Our children are not meant to have a diet of evil. We shouldn’t be surprised when a steady diet of violent images produces acts of aggression. Life on screen appears so real, and surround sound makes it sound so true. A mind calloused to cruelty imagines stepping into the mayhem and then simply turning it off. Sadly, a tragedy like the one in Denver this past weekend reminds the world that real evil is real, and there are unspeakable consequences to evil actions.
How do we talk to kids about tragedy?
- We reassure them we will always do our best to keep them safe, because they are precious.
- We have the maturity to forego having images of the evil act come into our homes by turning off the tv/screen, turning off the sounds, and putting away pictures.
- We tell the truth to our children to let them know there is evil in the world, but God does not love evil or want an evil world.
- We exercise self-control when talking to other grown-ups while our children can hear us.
- We let them know there will be a day when God will make the whole world peaceful.
- We invite peaceful things into our homes and minds and hearts on the day after and long after the awful tragedy is front page news.

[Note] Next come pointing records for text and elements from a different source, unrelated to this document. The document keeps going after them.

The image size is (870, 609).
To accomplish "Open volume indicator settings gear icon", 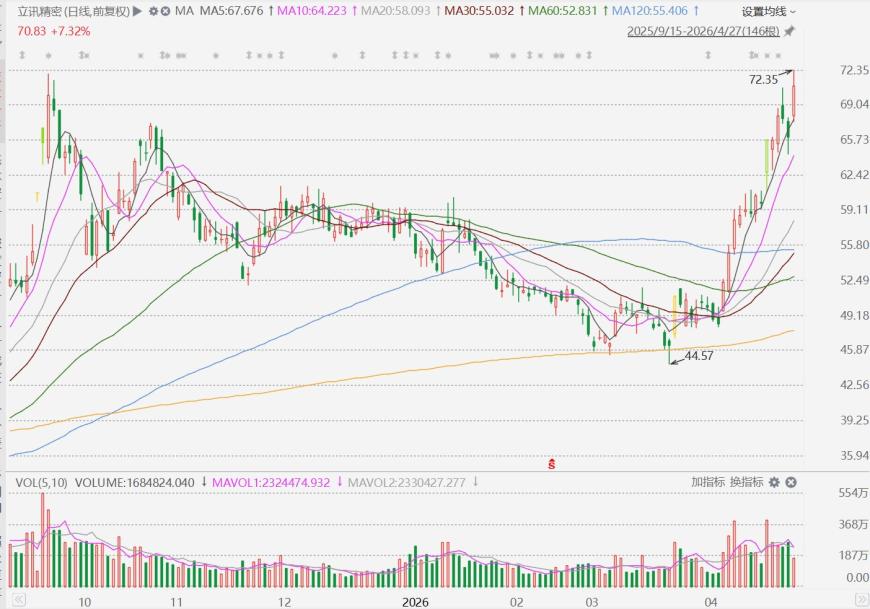I will [x=774, y=482].
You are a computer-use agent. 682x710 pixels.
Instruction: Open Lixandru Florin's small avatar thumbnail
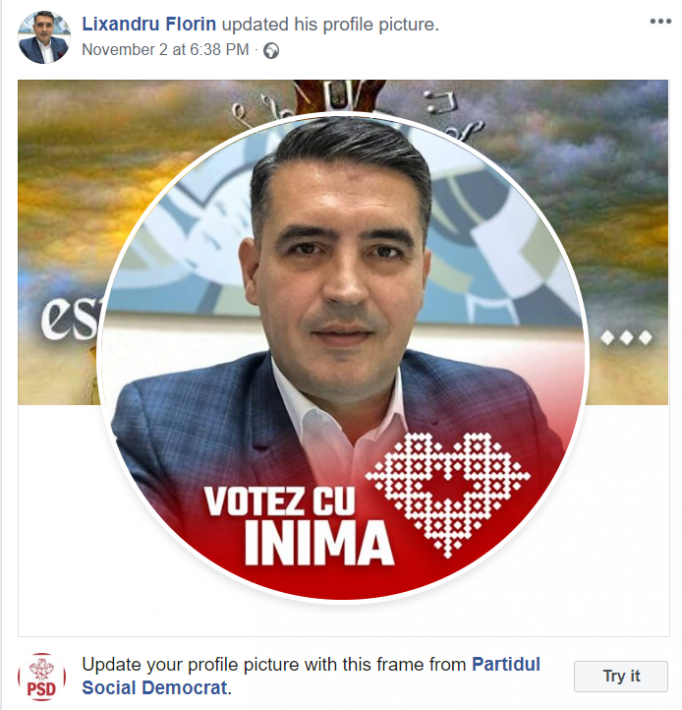tap(44, 37)
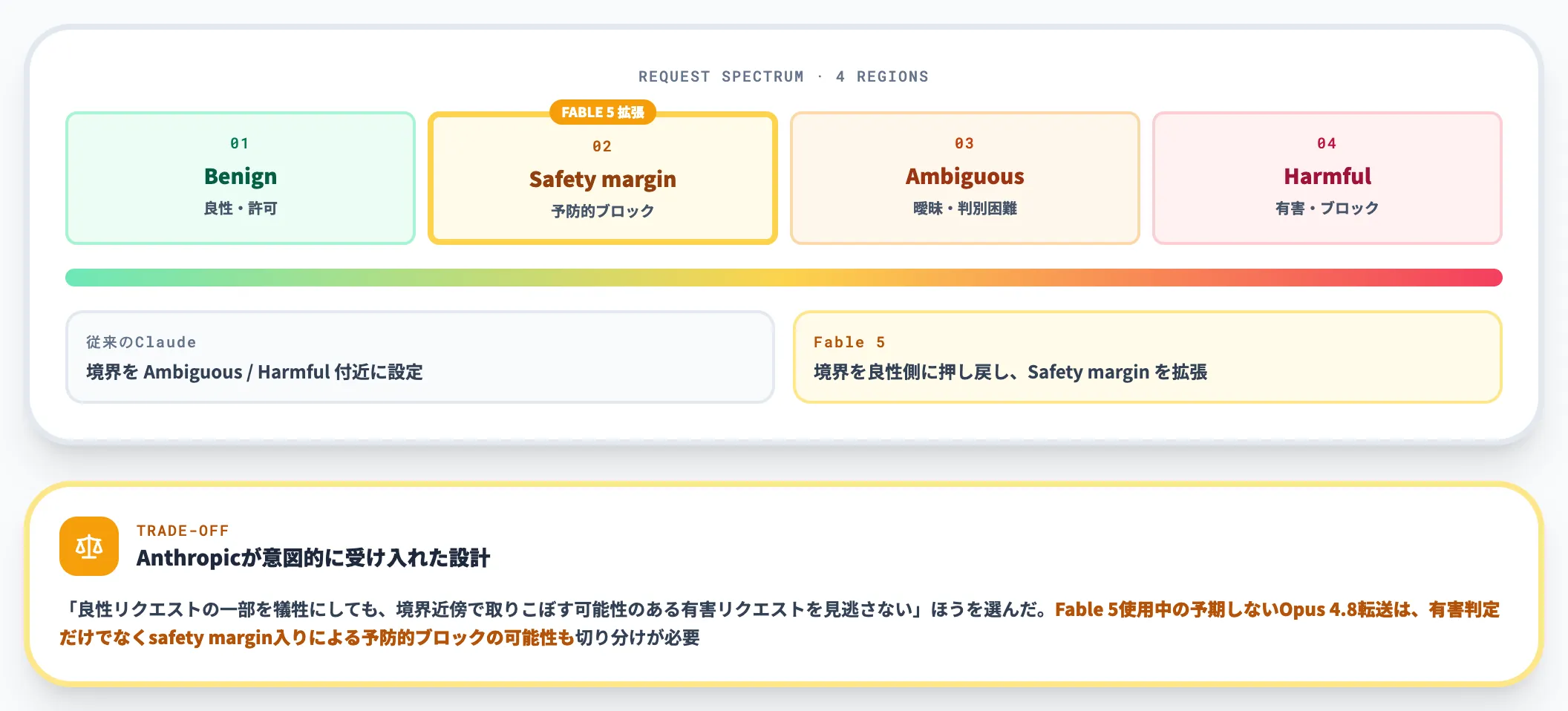Image resolution: width=1568 pixels, height=711 pixels.
Task: Click the REQUEST SPECTRUM 4 REGIONS heading
Action: [x=784, y=76]
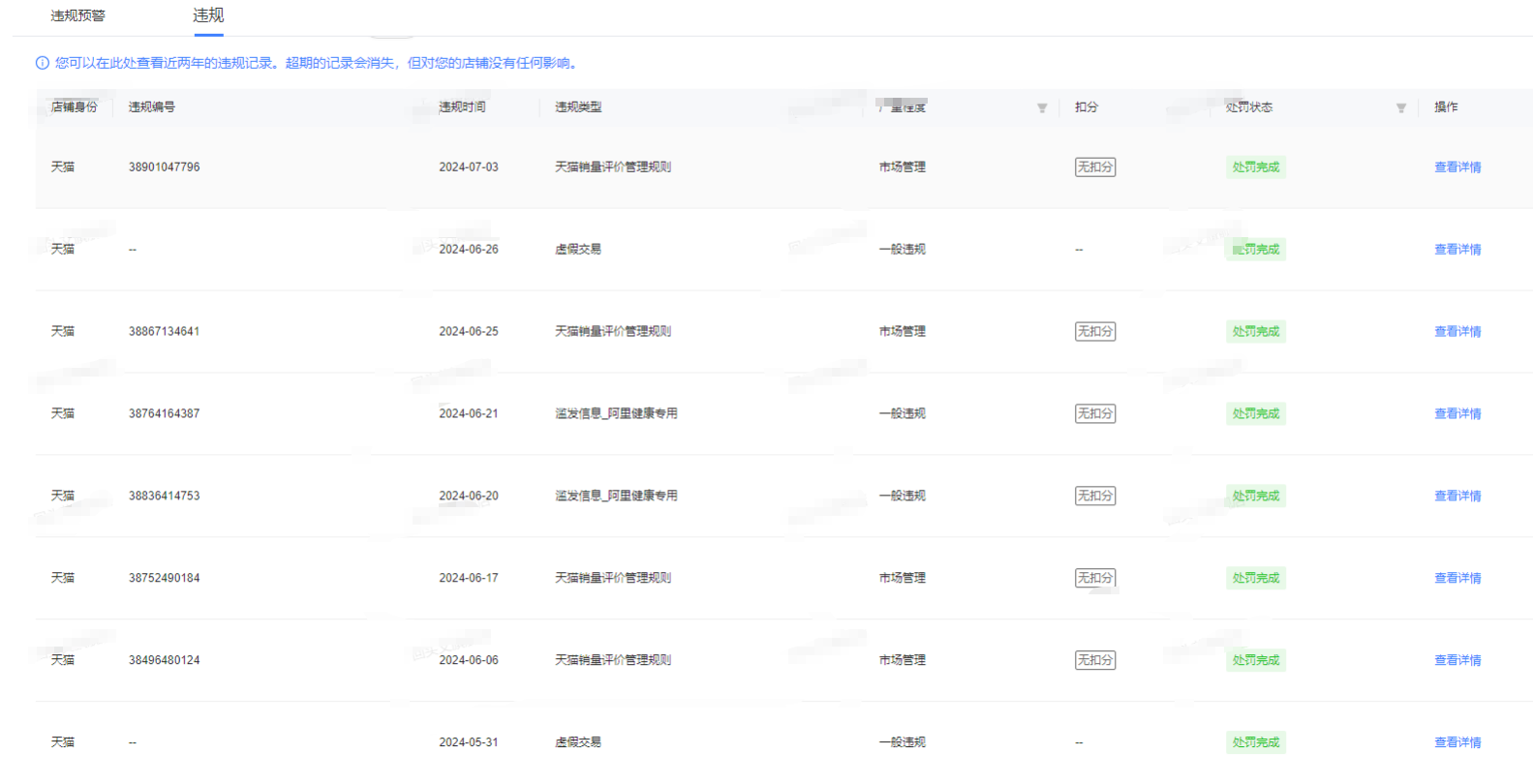Image resolution: width=1533 pixels, height=784 pixels.
Task: Click the 违规时间 column header
Action: (462, 107)
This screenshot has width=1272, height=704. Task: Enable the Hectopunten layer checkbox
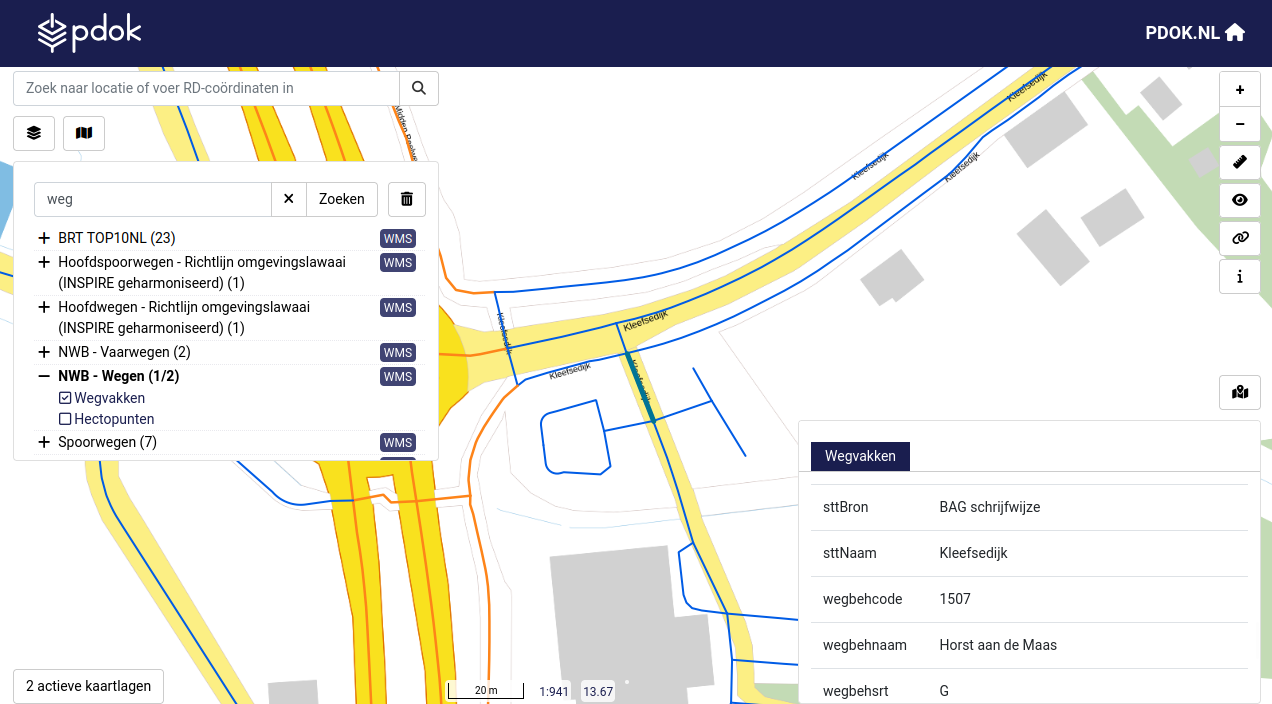(65, 419)
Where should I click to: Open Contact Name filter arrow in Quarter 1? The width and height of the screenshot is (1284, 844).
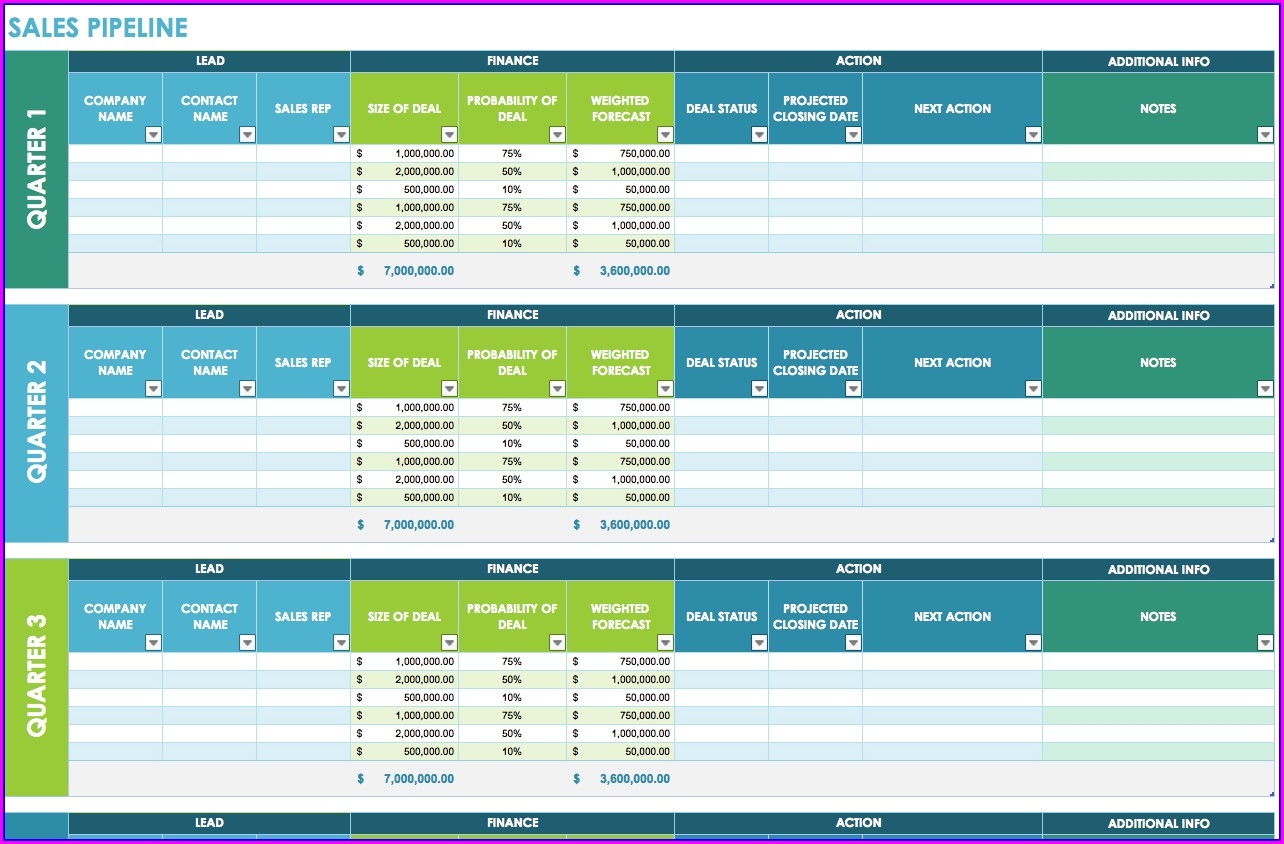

- We focus on praying for the people who are sad and grieving the loss or injuries of those they love.
- We say truthfully that only God can help someone forgive when people do bad things to other people.
- We admit that sometimes we feel scared, but we remember Psalm 56:3 “When I am afraid, I will trust in You,” and it helps.
- We “speak reassurance” through extra hugs, sitting close on the couch, snuggling at night, and clearing our lap for people who need to be in the safest place they know.
What are you saying to your children about the tragedy in Denver?